Rescale the records from the line containing "Pick the pink dot in the bar chart legend" down to the line containing "click(77, 8)", both lines included: copy every line in that range and multiply each click coordinate by 2.05, rounding to whole numbers with halves rounded up. Leave all other text and numbers unchanged, and give only those lines.

Text and element pointing records
------------------------

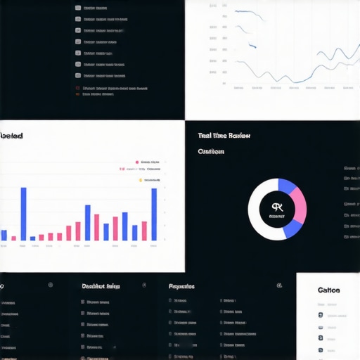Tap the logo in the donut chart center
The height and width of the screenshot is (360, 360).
click(277, 208)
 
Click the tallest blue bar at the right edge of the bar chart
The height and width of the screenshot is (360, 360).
click(154, 214)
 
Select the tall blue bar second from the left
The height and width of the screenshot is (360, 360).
click(23, 214)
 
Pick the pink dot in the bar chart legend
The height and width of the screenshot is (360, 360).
click(137, 160)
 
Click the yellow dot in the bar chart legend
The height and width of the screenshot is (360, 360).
click(140, 180)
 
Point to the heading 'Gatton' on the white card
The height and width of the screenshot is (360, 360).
click(328, 290)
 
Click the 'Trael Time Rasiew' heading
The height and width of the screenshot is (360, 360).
click(224, 136)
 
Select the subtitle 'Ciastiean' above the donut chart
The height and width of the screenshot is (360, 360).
click(211, 151)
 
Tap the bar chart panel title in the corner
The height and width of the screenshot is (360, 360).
click(11, 136)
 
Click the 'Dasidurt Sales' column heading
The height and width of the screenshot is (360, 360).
click(101, 286)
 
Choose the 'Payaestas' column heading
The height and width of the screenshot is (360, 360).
click(181, 286)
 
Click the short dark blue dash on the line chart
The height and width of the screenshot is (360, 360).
click(253, 46)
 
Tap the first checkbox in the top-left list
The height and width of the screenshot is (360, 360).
click(77, 8)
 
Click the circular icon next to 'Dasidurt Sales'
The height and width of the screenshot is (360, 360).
click(144, 285)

------------------------

• Written solution:
Pick the pink dot in the bar chart legend
The height and width of the screenshot is (360, 360).
click(281, 328)
 
Click the yellow dot in the bar chart legend
The height and width of the screenshot is (360, 360).
click(287, 369)
 
Point to the heading 'Gatton' on the white card
The height and width of the screenshot is (360, 360).
click(672, 595)
 
Click the 'Trael Time Rasiew' heading
The height and width of the screenshot is (360, 360).
click(459, 279)
 
Select the subtitle 'Ciastiean' above the donut chart
The height and width of the screenshot is (360, 360).
click(433, 310)
 
Tap the bar chart panel title in the corner
The height and width of the screenshot is (360, 360).
click(23, 279)
 
Click the 'Dasidurt Sales' column heading
The height and width of the screenshot is (360, 360).
click(207, 586)
 
Choose the 'Payaestas' column heading
The height and width of the screenshot is (360, 360).
click(371, 586)
 
Click the short dark blue dash on the line chart
The height and width of the screenshot is (360, 360).
click(519, 94)
 
Tap the first checkbox in the top-left list
The height and width of the screenshot is (360, 360).
click(158, 16)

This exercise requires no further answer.